__Your tasks__:
#1 In the blog post on backing up a large MySQL database, which storage engine was used to create all of the tables?
#2 From the blog post on backing up a large MySQL database, write out the passage starting with "Backup script for" and going on through "day by day.", swapping "MyISAM" for "InnoDB".

__Excerpted text__:
Tuesday, February 15, 2011

Backup script for Large Mysql database running for Wordpress with Hyperdb

0 comments
I had to take backup for a Mysql 5.1 Database that was running for Wordpress application with Hyperdb plugin. The application had almost 93000 blogs and as each blog consisted of 8 tables, there were 786000 tables in the database. All of the tables were created using MyISAM Storage Engine. The number of blogs were increasing day by day. 

The structure of the DB as follows :-

SHOW DATABASES
imported_data
rdb
rdb0
rdb1
....
rdb93 

Here,

imported_data - used to store data that were imported from legacy site.

rdb - used to store all common tables for wordpress and blog 1.

__Data shown__:
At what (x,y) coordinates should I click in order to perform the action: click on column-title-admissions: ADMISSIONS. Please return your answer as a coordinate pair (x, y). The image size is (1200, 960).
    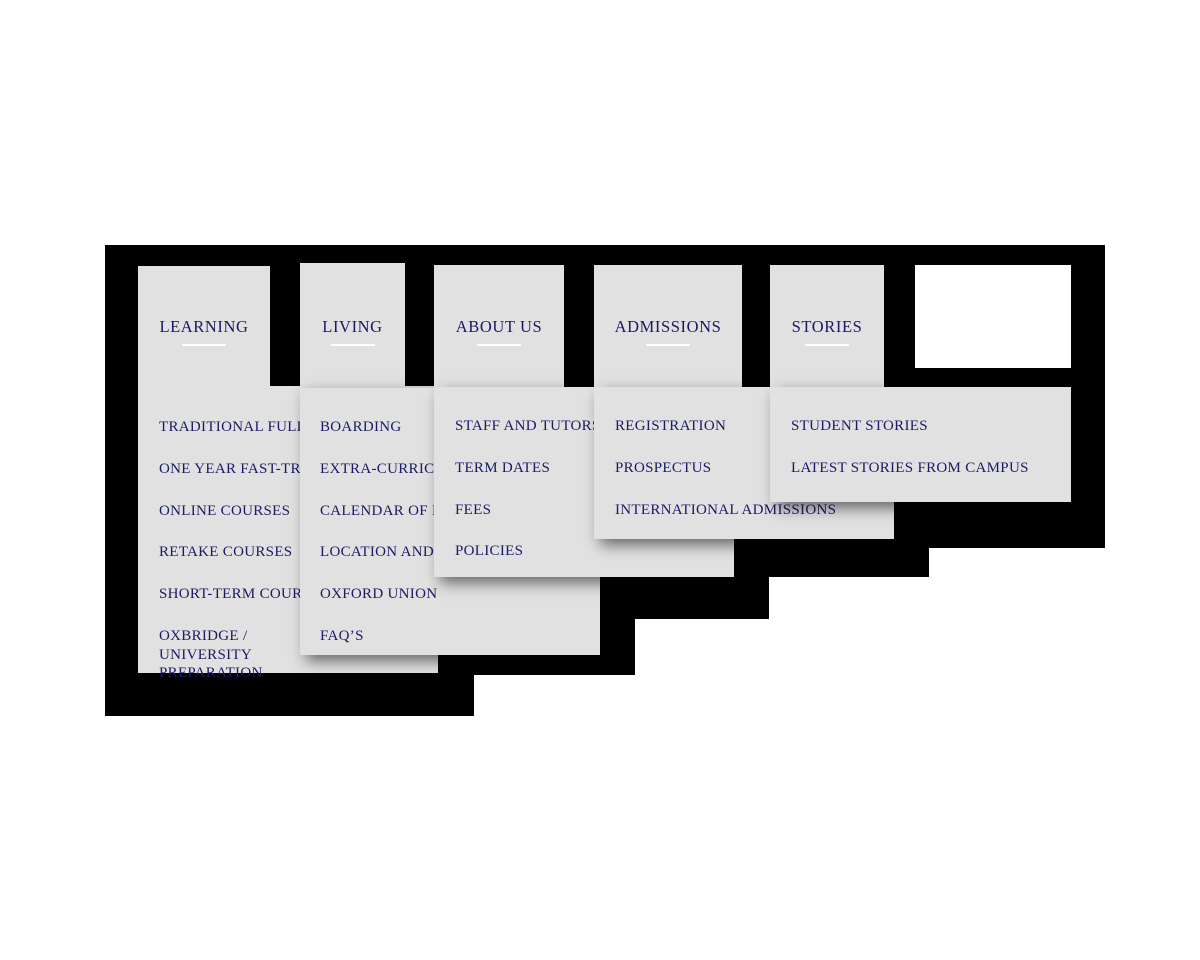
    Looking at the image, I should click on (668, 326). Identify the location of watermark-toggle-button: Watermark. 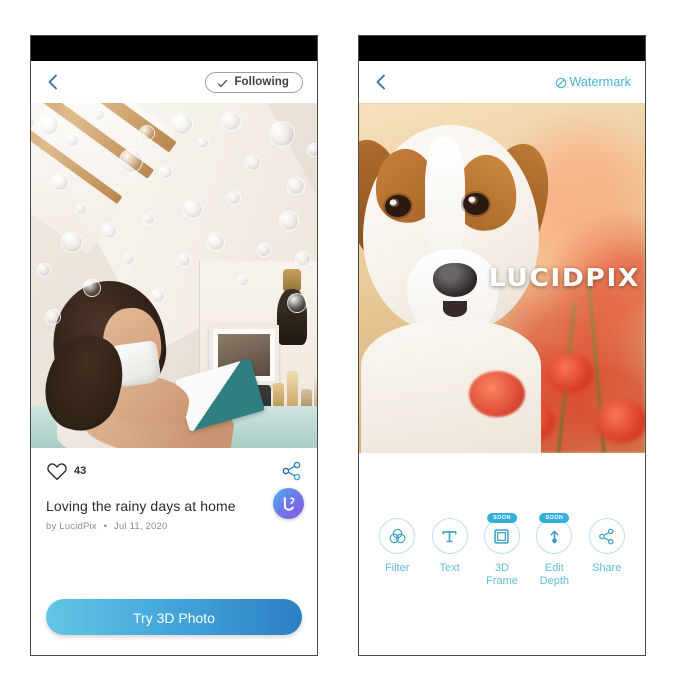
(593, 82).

--

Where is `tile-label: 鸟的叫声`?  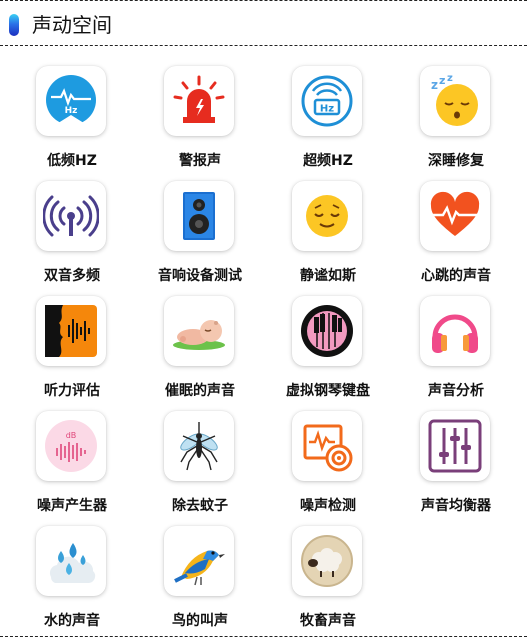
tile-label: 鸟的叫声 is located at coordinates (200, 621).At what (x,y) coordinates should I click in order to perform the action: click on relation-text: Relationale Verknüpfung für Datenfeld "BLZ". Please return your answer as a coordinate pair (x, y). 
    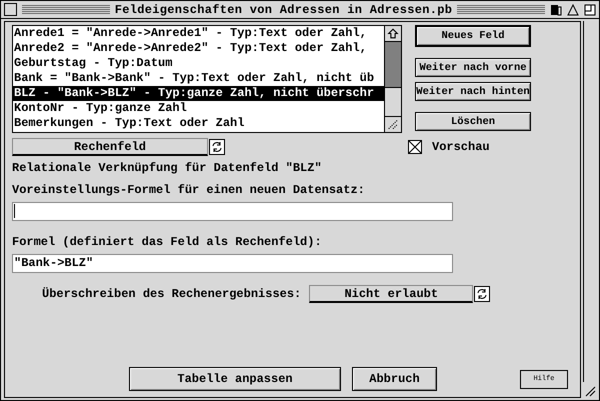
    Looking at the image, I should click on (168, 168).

__Responses by task__:
#1 MyISAM

#2
Backup script for Large Mysql database running for Wordpress with Hyperdb

0 comments
I had to take backup for a Mysql 5.1 Database that was running for Wordpress application with Hyperdb plugin. The application had almost 93000 blogs and as each blog consisted of 8 tables, there were 786000 tables in the database. All of the tables were created using InnoDB Storage Engine. The number of blogs were increasing day by day.